= Big Little Book series =

1930s–1960s American children's book series

Darrell McClure's Little Annie Rooney on the Highway to Adventure (Whitman, 1935)

The Big Little Books, first published during 1932 by the Whitman Publishing Company of Racine, Wisconsin, were small, compact books designed with a captioned illustration opposite each page of text. Other publishers, notably Saalfield, adopted this format after Whitman achieved success with its early titles, priced initially at 10¢ each, later rising to 15¢.

==Format==
A Big Little Book was typically 3+5/8 in wide and 4+1/2 in high, with 212 to 432 pages making an approximate thickness of 1+1/2 in. The interior book design usually displayed full-page black-and-white illustrations on the right side, facing the pages of text on the left. Stories were often related to radio programs (The Shadow), comic strips (The Gumps), children's books (Uncle Wiggily), novels (John Carter of Mars) and movies (Bambi). Later books of the series had interior color illustrations.

==History==
After the first Big Little Book, The Adventures of Dick Tracy, was published (December 1932), numerous titles were sold through Woolworth's and other retail store systems during the 1930s. With a name change to Better Little Books during 1938, the series continued into the 1960s. Variations such as Dime Action Books were produced by other publishers, as noted by the Collecting Channel's Andy Hooper:

While the format was pioneered by Whitman Publishing, other firms produced big little books between 1934 and 1960: Dell Comics (Cartoon Story Books e Fast-Action Stories); Engel van Wiseman (Five-Star Library Books); Fawcett (Dime Action Books); Goldsmith (Radio Star Series); Lynn (A Lynn Book); Ottenheimer; Saalfield (Little Big Books e Jumbo Books); Waldman (Moby Books) e World Syndicate (High Lights of History Series). Whitman was also the last to abandon the form, publishing big little books about boomer characters like Major Matt Mason into the mid-1960s. Not all big little books adhered to the original format of text on the left side and a large graphic on the right of each page spread, and the earlier, more heavily illustrated books are more valuable as a result... Dick Tracy was the hero of the first big little book, and he was followed by almost every major cartoon, comic and radio character of the 1930s, including Alley Oop, Buck Rogers, Blondie and Dagwood, Li'l Abner, Mickey Mouse, Popeye, Captain Midnight, Tarzan and dozens more. There were also numerous books published that featured original characters created particularly for the Big Little series, and those are now little remembered, usually selling for $10 or less each in any condition. A few titles were ostensibly non-fiction works about famous people, as with Whitman's Billy The Kid (1935) and The Story of Jackie Cooper (1933), which proves that biographies of child movie stars are no recent phenomenon.

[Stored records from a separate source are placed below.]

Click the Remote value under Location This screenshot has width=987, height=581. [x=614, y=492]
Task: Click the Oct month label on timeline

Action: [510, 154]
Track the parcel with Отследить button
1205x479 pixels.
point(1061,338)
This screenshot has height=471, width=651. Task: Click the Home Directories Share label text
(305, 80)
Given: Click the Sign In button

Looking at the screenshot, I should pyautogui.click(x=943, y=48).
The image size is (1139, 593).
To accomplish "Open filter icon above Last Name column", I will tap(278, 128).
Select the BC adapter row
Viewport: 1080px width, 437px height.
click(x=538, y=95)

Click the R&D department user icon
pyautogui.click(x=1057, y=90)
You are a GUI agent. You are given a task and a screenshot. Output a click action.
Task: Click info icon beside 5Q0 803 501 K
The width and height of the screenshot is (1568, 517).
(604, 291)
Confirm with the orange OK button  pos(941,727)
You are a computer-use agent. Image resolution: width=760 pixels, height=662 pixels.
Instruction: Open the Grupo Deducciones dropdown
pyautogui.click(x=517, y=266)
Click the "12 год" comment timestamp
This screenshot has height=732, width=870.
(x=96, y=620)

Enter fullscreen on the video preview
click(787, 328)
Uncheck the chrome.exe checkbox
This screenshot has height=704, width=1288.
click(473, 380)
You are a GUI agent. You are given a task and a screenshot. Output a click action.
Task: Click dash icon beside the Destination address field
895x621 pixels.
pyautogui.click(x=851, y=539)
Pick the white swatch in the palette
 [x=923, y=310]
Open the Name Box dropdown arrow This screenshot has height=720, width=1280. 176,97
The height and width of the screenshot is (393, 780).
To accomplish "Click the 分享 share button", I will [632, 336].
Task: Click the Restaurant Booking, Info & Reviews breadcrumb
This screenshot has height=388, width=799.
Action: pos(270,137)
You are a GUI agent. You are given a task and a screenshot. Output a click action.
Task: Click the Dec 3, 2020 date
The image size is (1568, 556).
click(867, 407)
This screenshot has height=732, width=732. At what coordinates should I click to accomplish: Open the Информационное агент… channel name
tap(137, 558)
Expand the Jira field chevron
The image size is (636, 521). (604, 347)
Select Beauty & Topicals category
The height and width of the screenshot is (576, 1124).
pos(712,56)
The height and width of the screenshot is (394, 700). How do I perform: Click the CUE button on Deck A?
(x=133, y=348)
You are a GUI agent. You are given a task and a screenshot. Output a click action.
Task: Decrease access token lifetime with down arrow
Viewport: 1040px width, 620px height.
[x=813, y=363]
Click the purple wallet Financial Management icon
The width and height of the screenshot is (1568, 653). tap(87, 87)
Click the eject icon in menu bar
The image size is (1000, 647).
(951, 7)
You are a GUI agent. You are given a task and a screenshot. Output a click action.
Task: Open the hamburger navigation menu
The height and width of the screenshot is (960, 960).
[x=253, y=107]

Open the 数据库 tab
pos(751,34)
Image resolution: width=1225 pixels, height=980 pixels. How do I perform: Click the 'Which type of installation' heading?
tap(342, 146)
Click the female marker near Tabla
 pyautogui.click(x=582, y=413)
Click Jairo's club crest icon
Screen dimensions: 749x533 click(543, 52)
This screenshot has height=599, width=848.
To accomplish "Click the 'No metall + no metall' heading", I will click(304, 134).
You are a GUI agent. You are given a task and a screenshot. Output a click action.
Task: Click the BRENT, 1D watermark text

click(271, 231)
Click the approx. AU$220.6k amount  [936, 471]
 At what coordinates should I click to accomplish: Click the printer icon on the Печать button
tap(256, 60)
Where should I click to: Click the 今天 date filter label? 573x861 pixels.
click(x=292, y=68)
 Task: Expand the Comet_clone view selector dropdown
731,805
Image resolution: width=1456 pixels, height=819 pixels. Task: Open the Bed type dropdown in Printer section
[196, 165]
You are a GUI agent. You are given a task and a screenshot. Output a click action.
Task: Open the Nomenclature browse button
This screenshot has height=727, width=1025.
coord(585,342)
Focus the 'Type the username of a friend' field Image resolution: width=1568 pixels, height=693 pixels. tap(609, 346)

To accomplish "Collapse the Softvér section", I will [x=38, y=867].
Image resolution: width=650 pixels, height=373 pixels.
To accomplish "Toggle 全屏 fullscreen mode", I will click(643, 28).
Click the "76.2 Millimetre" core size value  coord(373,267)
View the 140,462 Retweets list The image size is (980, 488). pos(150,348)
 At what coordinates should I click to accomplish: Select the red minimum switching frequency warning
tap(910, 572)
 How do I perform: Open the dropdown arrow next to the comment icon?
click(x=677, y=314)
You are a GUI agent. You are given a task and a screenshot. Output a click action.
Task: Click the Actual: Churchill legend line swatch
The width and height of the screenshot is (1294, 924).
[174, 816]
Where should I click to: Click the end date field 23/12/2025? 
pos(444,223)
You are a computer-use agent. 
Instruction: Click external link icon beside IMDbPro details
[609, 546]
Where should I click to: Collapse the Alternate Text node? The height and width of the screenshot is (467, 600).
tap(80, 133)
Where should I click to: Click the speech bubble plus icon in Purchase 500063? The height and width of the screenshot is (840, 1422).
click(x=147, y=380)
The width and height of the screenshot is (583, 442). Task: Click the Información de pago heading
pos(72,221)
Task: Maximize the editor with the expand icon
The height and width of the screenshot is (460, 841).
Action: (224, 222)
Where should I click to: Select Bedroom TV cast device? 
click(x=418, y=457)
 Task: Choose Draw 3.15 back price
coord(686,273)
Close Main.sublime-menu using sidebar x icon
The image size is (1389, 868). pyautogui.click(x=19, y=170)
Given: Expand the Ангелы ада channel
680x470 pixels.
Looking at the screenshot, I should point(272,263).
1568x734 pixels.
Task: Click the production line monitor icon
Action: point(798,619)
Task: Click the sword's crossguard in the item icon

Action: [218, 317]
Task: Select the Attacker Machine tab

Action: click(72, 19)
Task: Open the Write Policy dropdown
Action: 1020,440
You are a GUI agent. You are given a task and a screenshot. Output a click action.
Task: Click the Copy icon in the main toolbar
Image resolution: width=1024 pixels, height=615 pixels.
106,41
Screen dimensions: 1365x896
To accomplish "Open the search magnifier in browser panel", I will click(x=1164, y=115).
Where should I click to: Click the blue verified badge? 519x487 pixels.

Recently, Robert Thibadeau's project at Carnegie Mellon University has made at least two Big Little Books available online. Thibadeau attempts to "capture the entire production" of an old book with facsimile images showing pages with wear and tear. "We're basically trying to eternalize that book as it is," says Thibadeau. The Antique Books Digital Library offers two free Big Little Book titles, Tim McCoy on the Tomahawk Trail and Bronc Peeler The Lone Cowboy. Fred Harman's Bronc Peeler was a Western comic strip character who was a precursor to another comic strip drawn by Harman, the more successful Red Ryder.

==Mighty Midgets==
From 1939, the British Woolworth's sold "Mighty Midgets", 32-page books that measured 3+3/4 by 2+1/2 in and were sold at the artificially low price of threepence; the price subsidised by a full page advertisement on the back.

== In popular culture ==
Sam Mendes' film Road to Perdition (2002) showed a boy reading The Lone Ranger Big Little Book, but this was an anachronism since the movie is set during 1931, a year prior to the first Big Little Books and two years before The Lone Ranger premiered January 31, 1933 ,on radio.